# Introduction to Differential Privacy

De-identification (otherwise known as anonymization or pseudonymization) is the process of removing identifying information from a dataset. *Identifying* information can be thought of as any piece of data which can be used to identify a unique individual in the course of daily life. For example, names, addresses, phone numbers, e-mail addresses, and birth dates. For several years, de-identification was used as the primary privacy protection when using data for a variety of tasks. However, several studies have shown that de-identification is not really private at all, and in fact, when using auxilary information the re-identification of every individual in the dataset can be performed (an attack called a *linkage attack*).

*Differential privacy* is a formal definition of privacy (i.e., it is possible to prove that a certain dataset is differentially private). However, instead of being a propoer of data (like de-identification is), differential privacy is a property of the algorithm.
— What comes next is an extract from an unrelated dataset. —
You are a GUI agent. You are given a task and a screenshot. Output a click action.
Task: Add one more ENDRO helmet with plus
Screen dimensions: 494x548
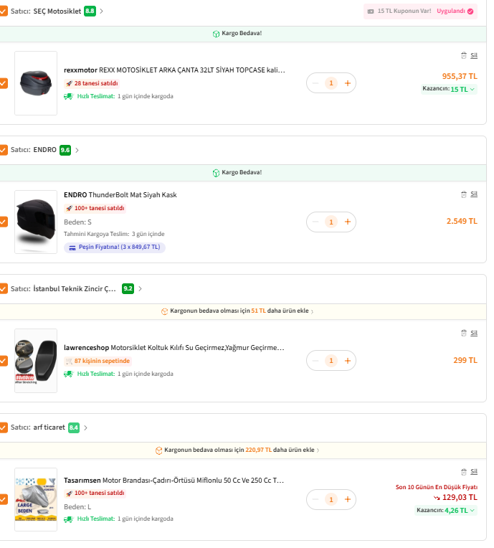pyautogui.click(x=348, y=222)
That is to say that in addition to proving that a certain dataset is differentially private (which requires showing that the algorithm which produced it satisfies differential privacy), we can additionally prove that an algorithm itself satisfies differential privacy.
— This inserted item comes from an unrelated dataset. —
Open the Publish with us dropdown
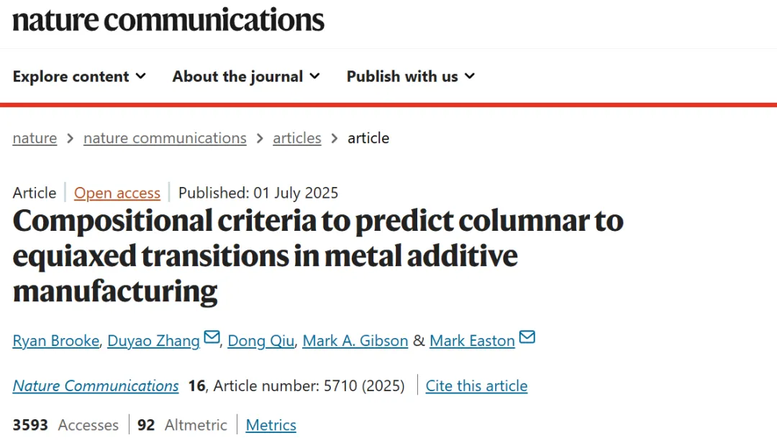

Differential privacy was throughoughly explained by Dr. Cynthia Dwork and Dr. Aaron Roth in *The Algorithmic Foundations of Differential Privacy* (while it was initially proposed in *Calibrating Noise to Sensitivity in Private Data Analysis*). Dwork and Roth note the following:

Differential privacydescribes a promise, made by a data holder, or curator to a data subject: “You will not be affected, adversely or otherwise, by allowing your data to be used in any study or analysis, no matter what other studies, data sets, or information sources, are available.” Differential privacy addresses the paradox of learning nothing about an individual while learning useful information about a population. It ensures that the same conclusions will be reached independent of whether any individual opts into or opts out of the data set. Specifically,it ensures that any sequence of outputs is essentially equally likely to occur, independent of the presence or absence of any individual.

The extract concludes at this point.